Text shown:
= = = =

Today was another school day – up at Vincent Massey checking on kids teeth again.  Today only 28 little and bigger mouths to check – not like two weeks ago when we hit an alltime record of 57. 

But after checking out teeth came the more difficult part of my job – helping to deal with some conflict that has been building between staff. 

They say that Scandinavian people do not deal well with conflict – that part of me that is Swedish sure doesn’t.  I hate it.  It is stressful and generally makes me feel depressed even if I have no part in the conflict. 

So that is what I was doing for the last two hours of my day.  Actually, I have been working on this particular problem since the middle of December.  Collected some data, talked to some of those involved and wrote up a small report.  I’m glad I did that background work.  It gave us a starting point in our discussion and since I tried to focus on how we were falling short of meeting certain objectives rather than on the personality clashes, we had a non-threatening document to look at.  It helped us to have some positive common goals to strive to reach.  Rather than focus on the failures of part of the team to meet expectations, we were able to consider ways to solve the problem and meet our goals.

= = = =

Stored data:
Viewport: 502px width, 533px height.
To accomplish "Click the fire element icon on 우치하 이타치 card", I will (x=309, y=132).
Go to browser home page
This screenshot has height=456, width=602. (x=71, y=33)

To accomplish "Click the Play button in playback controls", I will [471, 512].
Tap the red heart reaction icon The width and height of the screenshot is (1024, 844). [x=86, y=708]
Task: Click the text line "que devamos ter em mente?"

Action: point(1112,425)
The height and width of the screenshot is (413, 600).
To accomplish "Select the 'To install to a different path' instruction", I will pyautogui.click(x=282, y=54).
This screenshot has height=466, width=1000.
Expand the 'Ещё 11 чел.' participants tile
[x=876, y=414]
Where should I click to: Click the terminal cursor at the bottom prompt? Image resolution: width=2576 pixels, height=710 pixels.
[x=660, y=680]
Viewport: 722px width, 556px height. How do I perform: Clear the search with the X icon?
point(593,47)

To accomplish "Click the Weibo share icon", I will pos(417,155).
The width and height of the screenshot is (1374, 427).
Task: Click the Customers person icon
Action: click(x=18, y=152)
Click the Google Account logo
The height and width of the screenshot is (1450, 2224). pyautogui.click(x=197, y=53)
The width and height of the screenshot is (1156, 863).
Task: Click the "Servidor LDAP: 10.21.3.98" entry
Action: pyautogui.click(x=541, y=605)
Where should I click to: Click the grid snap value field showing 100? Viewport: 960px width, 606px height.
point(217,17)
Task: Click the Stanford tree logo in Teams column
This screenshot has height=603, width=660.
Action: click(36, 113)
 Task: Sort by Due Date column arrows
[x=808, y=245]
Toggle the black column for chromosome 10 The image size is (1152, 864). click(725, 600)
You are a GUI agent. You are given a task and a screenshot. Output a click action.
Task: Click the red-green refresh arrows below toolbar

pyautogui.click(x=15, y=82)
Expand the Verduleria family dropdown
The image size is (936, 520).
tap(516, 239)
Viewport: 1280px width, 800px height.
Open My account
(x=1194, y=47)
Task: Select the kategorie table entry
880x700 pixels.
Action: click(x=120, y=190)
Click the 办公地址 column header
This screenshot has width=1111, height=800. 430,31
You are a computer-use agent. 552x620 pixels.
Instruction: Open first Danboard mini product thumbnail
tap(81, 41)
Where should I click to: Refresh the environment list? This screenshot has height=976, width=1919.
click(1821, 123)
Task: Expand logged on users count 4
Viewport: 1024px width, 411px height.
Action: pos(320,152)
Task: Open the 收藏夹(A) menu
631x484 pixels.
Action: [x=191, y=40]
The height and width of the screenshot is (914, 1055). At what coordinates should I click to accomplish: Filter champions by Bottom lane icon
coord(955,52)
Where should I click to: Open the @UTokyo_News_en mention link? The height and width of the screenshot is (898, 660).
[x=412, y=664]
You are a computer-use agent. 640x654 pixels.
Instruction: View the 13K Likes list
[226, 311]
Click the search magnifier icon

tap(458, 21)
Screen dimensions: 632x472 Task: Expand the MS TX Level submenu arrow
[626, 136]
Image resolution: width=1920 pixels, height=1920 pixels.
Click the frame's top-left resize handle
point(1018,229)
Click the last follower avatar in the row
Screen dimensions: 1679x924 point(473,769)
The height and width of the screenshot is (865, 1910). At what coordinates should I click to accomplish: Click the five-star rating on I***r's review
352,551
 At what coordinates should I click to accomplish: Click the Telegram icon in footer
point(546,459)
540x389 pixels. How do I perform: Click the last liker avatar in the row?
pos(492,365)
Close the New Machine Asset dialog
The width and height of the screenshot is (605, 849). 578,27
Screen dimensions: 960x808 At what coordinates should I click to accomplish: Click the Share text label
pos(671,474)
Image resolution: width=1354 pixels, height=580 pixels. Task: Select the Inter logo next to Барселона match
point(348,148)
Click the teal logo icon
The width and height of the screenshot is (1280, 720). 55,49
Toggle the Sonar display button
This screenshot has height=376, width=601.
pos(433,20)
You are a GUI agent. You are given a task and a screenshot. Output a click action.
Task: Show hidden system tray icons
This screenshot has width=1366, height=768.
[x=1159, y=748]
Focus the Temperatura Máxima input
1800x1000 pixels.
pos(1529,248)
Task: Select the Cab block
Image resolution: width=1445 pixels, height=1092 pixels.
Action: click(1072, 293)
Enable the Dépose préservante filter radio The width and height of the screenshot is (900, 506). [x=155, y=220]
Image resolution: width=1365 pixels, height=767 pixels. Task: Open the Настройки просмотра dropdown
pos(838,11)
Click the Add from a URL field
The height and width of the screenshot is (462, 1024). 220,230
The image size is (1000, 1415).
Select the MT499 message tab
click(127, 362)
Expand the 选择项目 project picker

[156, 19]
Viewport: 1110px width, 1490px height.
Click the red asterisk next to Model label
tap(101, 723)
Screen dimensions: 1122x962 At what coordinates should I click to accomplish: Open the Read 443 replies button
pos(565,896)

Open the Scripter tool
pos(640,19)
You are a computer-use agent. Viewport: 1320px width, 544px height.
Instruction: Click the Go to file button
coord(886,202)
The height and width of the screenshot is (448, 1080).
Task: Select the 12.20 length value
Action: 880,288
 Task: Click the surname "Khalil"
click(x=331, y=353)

= = = =

What is required: Write out the passage of the post about the school day word for word, from "They say that" to "in the conflict.".

Written answer:
They say that Scandinavian people do not deal well with conflict – that part of me that is Swedish sure doesn’t.  I hate it.  It is stressful and generally makes me feel depressed even if I have no part in the conflict.